When built, the hall became the focus for much Parish activity. A very fine Brass & Reed band which had been active in the town for some years were facilitated with the use of the upstairs room as a bands room, the balcony from this room overlooking Upper William Street was used as a stage for many outdoor summer evening performances. The main room downstairs was used for card games, billiard and snooker, the towns musical society of the day also used the hall and the billiard tables were used as an improvised stage.
In 1895 a split occurred in the local GAA club and for a number of years afterwards the Temperance Society affiliated a team in the Kerry Co. Championship known as St. Patrick’s.
In March 1907 a set of nineteen general rules were drawn up and unanimously adopted. These rules gave a clear indication of the moral code which the members were expected to adhere to.
In 1936, a branch of the Catholic Young Mens Society was started, this incorporated a study circle and lectures were given on various nights. One of these had Paddy Fitzgibbon (senior) speaking on the topic “Is Ireland ripe for Communism?”
Also, the same year saw a move into the electronic age with the procurement of a radio. This was very popular, especially on Summer Sundays with live transmission of GAA matches.
Over the years, whist drives were organised as fundraisers, a bridge club was also set up under the chairmanship of local photographer, Jimmy Adams.
From the 1920’s all band activity was under the baton of James Hennessy. He had served in the British Army as a bandsman in his younger days and besides being a noted musician he also was a strict disciplinarian. However allied to his retirement in the 1940s and a lack of genuine interest shown by the younger members it was decided to cease band activity, and so the band which had given so much joy the followers near and far for over fifty years was no more.
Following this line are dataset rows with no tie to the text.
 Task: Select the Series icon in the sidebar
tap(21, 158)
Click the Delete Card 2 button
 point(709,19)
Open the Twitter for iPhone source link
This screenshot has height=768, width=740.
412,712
Father Sayers arrived as a new curate in Listowel the early 1940s, and was appointed as Spiritual Director to the Society. At the first committee meeting which he attended it became apparent that he was determined to leave his imprint with a set of new rules and regulations which he proposed. These caused immediate resentment. Some of these were,
In future the Hall would be referred to as St. Patrick’s Catholic Hall,
He in future would nominate all committees, (this was a break in tradition, as from 1905, members elected half of the committee of sixteen)
Membership of the men’s confraternity had to be strictly adhered to by all members.
Fr. Sayers, who was vehemently anti-drink, decreed that anyone he suspected of entering the hall having taken drink would be suspended. Many members resigned at this point and the position was further escalated by the announcement that the front door lock was to be changed and entry would be permitted to key holders only. During this period also the now unused band instruments which had been stored in the upstairs bands room were sold without any consultation with the older members who had been part of and had always hoped for a reformation of the band.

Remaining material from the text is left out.